- DATA IN THIS EXERCISE -
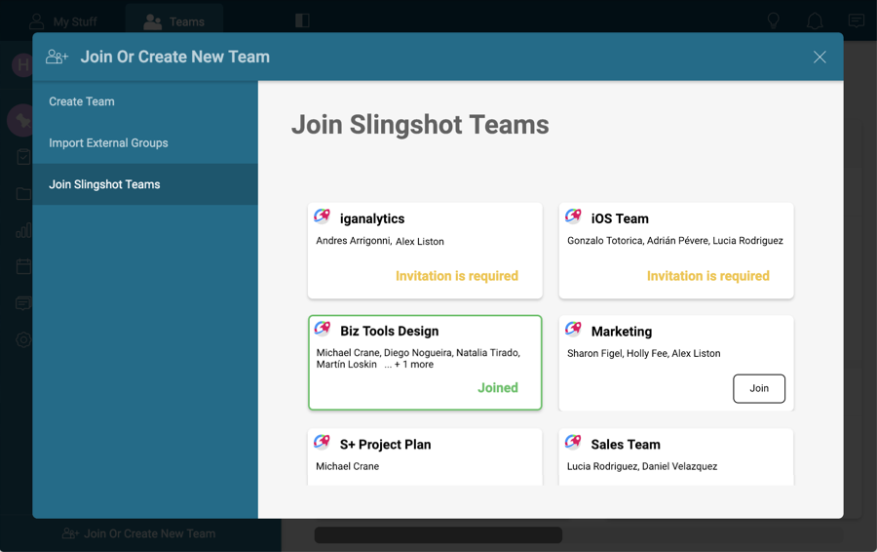Join the Marketing team
This screenshot has height=552, width=877.
pyautogui.click(x=759, y=388)
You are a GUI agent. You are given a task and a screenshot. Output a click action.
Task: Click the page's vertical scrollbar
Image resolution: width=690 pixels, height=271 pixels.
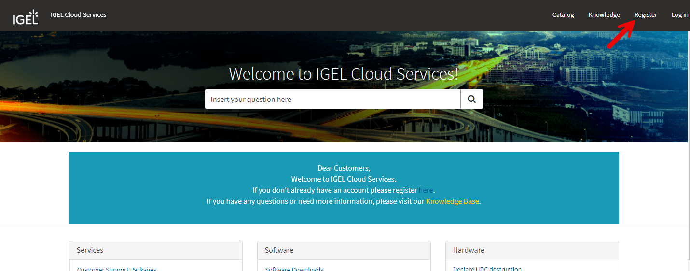click(688, 145)
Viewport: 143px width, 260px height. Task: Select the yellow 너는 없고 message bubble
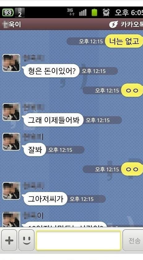click(124, 41)
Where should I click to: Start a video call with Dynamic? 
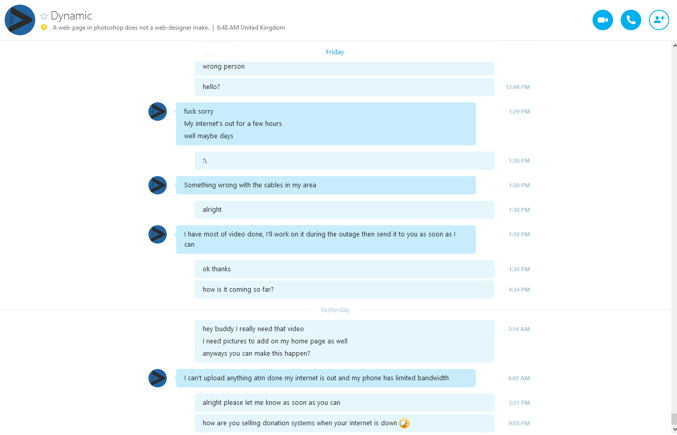point(603,20)
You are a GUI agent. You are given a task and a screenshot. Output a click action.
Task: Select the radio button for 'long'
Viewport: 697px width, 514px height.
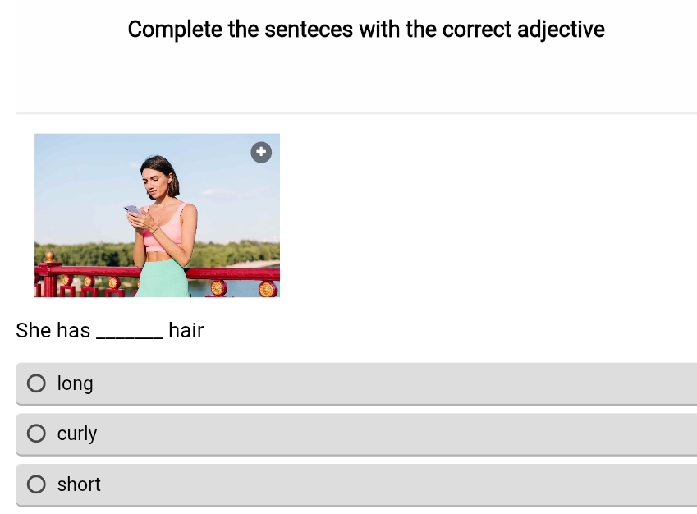point(36,383)
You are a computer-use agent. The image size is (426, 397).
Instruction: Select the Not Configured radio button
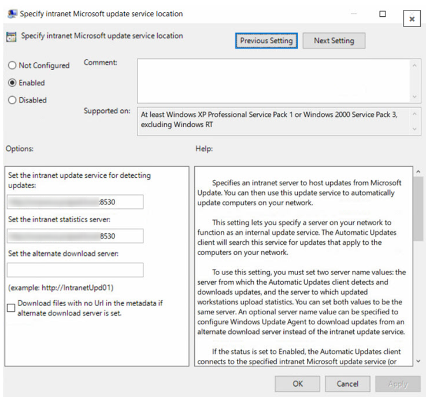[12, 65]
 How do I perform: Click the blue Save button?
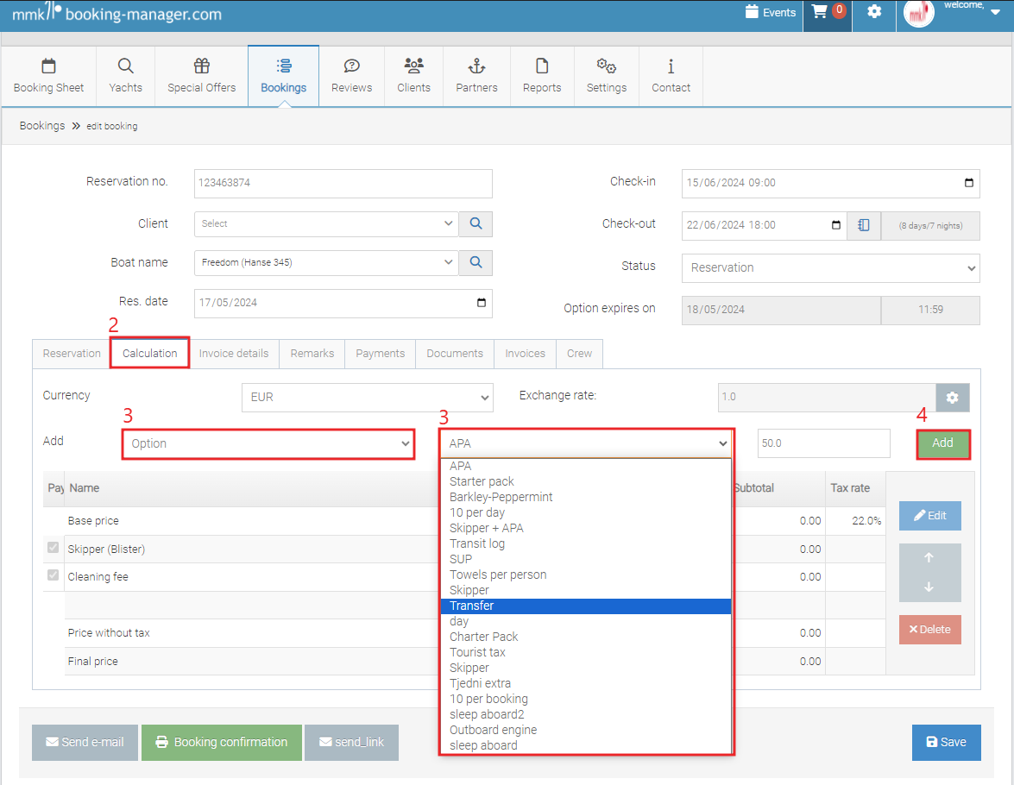click(x=946, y=742)
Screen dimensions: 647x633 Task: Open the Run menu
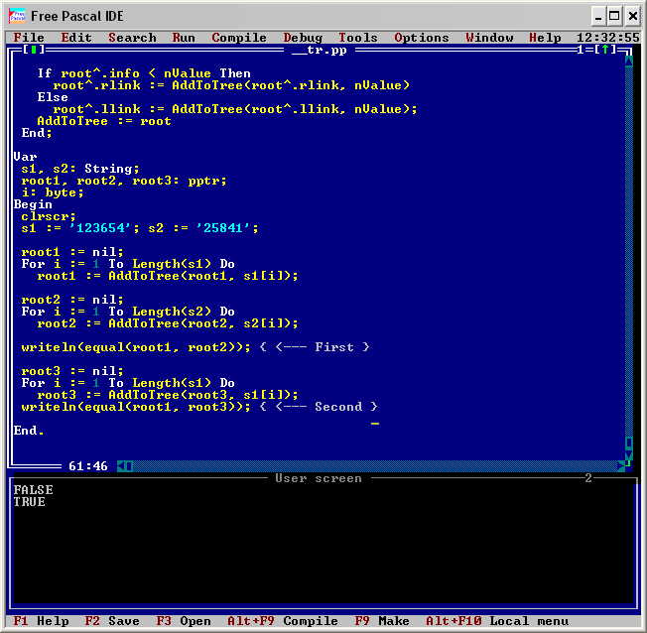point(184,38)
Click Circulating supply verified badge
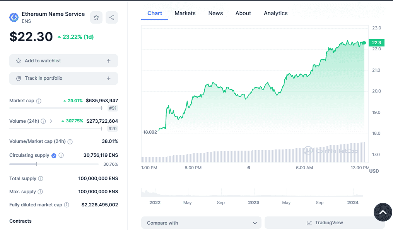The width and height of the screenshot is (393, 230). click(54, 156)
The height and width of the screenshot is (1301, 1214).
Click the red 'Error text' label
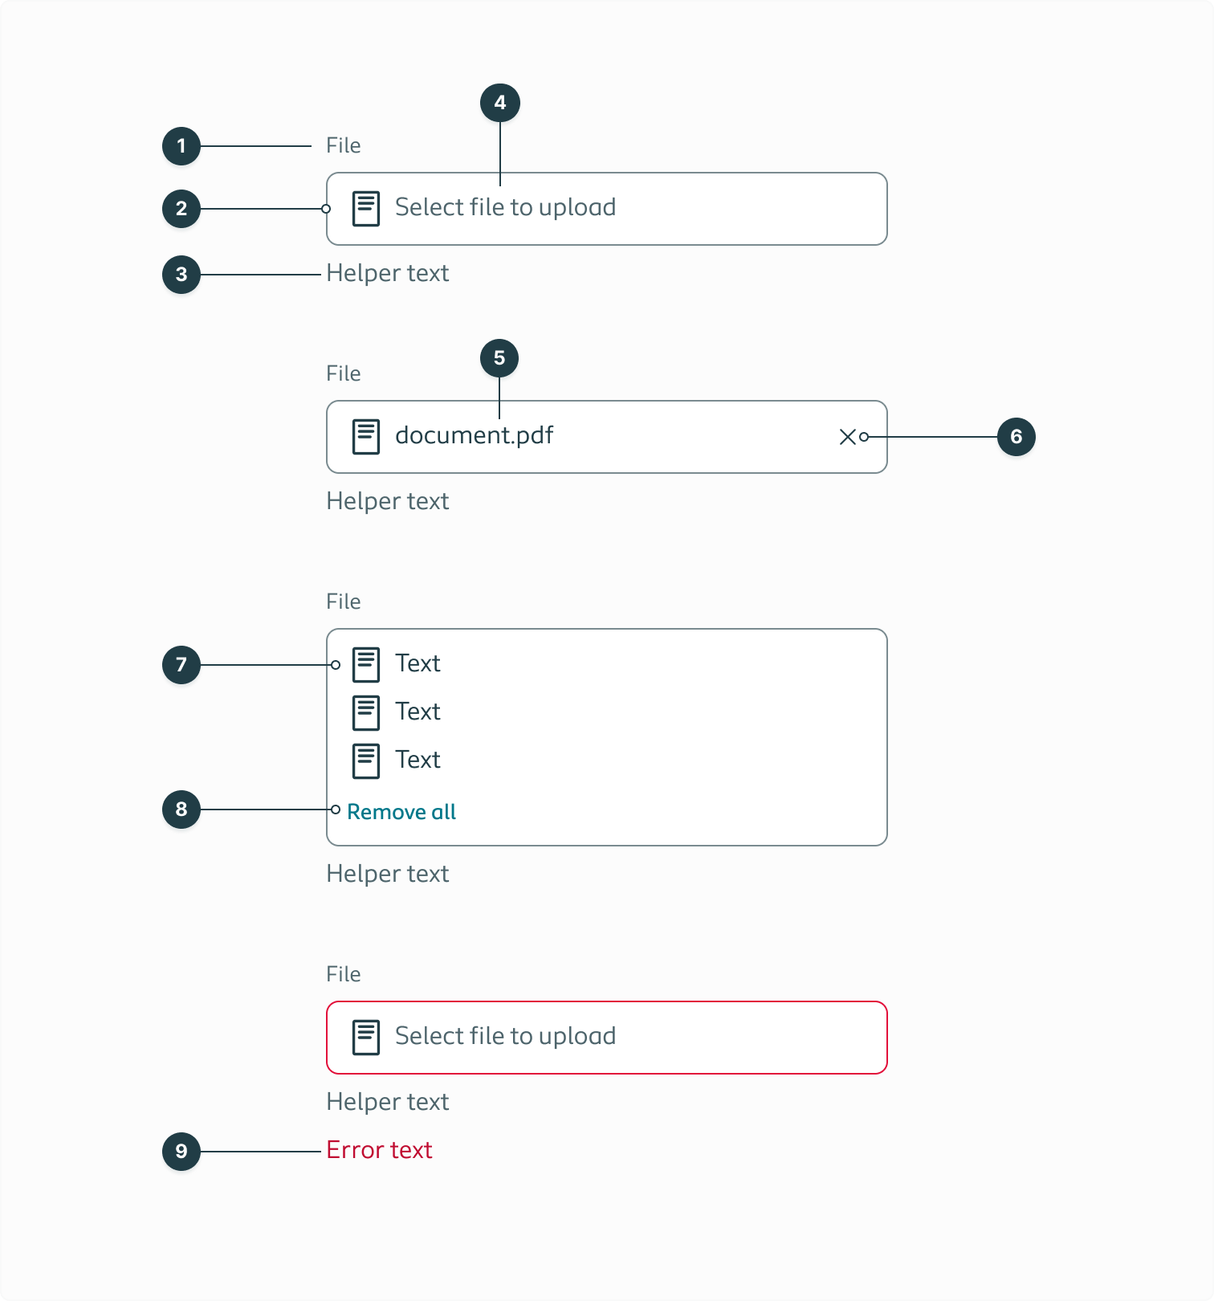pos(379,1150)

- WHAT TO PRODUCE -
Using the records above, print exactly the lines between the ones containing "Screen dimensions: 647x633" and "The height and", inclusive, and nothing else; no pictures.

- RESULT BELOW -
Screen dimensions: 647x633 Task: Open the Run menu
point(184,38)
Click Circulating supply verified badge
The width and height of the screenshot is (393, 230). click(54, 156)
The height and width of the screenshot is (1301, 1214).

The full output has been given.